In Iowa, for instance, 62 percent of respondents told the Register they may change their minds before the caucuses. In New Hampshire, a state whose voters pride themselves on weighing options until Election Day, Quinnipiac found that number to be 61 percent, and perhaps worryingly for Warren and Buttigieg, the majority of their supporters responded they weren’t sure they’d end up voting for them — 70 and 73 percent, respectively.

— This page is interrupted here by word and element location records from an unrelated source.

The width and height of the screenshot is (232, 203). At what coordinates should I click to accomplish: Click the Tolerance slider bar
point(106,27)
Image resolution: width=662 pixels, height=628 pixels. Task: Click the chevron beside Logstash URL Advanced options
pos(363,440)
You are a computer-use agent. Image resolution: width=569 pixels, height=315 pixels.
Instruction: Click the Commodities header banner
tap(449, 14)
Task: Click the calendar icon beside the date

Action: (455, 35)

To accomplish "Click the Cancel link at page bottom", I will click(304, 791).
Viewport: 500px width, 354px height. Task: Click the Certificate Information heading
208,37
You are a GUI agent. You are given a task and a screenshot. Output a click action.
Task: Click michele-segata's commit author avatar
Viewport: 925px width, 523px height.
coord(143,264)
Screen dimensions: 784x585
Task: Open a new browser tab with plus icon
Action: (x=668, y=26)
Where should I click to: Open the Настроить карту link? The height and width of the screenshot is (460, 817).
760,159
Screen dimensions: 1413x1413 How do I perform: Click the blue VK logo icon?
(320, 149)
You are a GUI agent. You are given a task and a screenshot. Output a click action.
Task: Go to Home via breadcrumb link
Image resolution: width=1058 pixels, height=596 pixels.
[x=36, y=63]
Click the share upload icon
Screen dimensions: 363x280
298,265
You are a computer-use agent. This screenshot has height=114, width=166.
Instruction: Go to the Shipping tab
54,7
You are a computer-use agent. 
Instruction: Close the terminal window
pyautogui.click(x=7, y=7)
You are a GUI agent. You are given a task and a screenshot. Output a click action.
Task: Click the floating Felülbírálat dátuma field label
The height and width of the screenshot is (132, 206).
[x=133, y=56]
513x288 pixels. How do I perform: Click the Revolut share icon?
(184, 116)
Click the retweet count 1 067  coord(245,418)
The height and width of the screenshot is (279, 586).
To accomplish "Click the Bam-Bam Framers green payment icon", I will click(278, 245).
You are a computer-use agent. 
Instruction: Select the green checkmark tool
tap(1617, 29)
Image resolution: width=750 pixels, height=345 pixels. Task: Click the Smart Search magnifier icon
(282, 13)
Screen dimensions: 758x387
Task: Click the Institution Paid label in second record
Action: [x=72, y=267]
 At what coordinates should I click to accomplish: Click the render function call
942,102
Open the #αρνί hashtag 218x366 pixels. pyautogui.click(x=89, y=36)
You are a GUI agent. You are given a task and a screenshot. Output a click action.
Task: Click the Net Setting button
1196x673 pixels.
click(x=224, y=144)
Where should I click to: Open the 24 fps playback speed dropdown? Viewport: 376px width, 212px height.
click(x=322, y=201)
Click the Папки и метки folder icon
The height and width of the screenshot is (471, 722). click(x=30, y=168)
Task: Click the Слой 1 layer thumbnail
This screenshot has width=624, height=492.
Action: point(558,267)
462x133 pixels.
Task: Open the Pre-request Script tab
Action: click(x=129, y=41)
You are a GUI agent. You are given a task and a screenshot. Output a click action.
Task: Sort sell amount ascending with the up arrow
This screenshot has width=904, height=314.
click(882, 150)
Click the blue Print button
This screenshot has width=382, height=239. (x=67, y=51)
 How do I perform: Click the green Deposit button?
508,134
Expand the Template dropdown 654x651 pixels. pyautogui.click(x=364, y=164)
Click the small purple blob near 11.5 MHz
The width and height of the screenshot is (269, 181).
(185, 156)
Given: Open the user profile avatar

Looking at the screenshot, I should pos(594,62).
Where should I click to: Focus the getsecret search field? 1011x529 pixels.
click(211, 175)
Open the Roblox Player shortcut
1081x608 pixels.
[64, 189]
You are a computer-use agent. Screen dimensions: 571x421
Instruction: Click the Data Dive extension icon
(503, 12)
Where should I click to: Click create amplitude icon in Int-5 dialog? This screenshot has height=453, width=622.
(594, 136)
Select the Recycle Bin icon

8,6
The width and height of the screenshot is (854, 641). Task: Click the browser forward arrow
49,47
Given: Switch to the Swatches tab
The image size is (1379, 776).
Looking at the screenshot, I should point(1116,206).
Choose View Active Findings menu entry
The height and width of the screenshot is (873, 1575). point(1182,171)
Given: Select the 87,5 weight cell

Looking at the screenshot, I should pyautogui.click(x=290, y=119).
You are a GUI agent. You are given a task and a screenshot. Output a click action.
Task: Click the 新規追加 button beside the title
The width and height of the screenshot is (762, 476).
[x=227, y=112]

All this suggests that who is on top now could be irrelevant. Looking at who is leading now only tells us who is leading now, not who will win the early states, and certainly not who will win the nomination. It could be Biden, it could be Warren, it could even be Julián Castro or Amy Klobuchar.
Scott Olson/Getty Images
Democratic presidential candidate, former HUD Secretary Julián Castro marches with supporters at the Polk County Democrats’ Steak Fry, in Des Moines, Iowa, on September 21, 2019.
And perhaps this is why, despite voters on the state and national levels all telling pollsters they have plenty of choices and don’t want any more, Patrick announced recently he is entering the race and Bloomberg has hinted he might do the same.
The only thing voters have made clear beyond that they are largely satisfied with the number of current choices, is that what they want most in a nominee is someone who can defeat President Donald Trump.
A November Fox News poll of Nevada voters found 74 percent said beating Trump is the most important thing in a candidate; 63 percent of Iowans told the Register having a nominee capable of defeating Trump is more important than having one with policies they support. A national November Economist/YouGov poll found 65 percent of respondents saying it’s more important to have a nominee who can beat Trump than one who aligns with their personal policy positions.
Again, there is no consensus on who that person is, and each candidate has made the case for their own electability many times over. It won’t be clear who Democrats think stands the best chance until next year, and we’re still a year away from knowing whether those primary voters will be correct.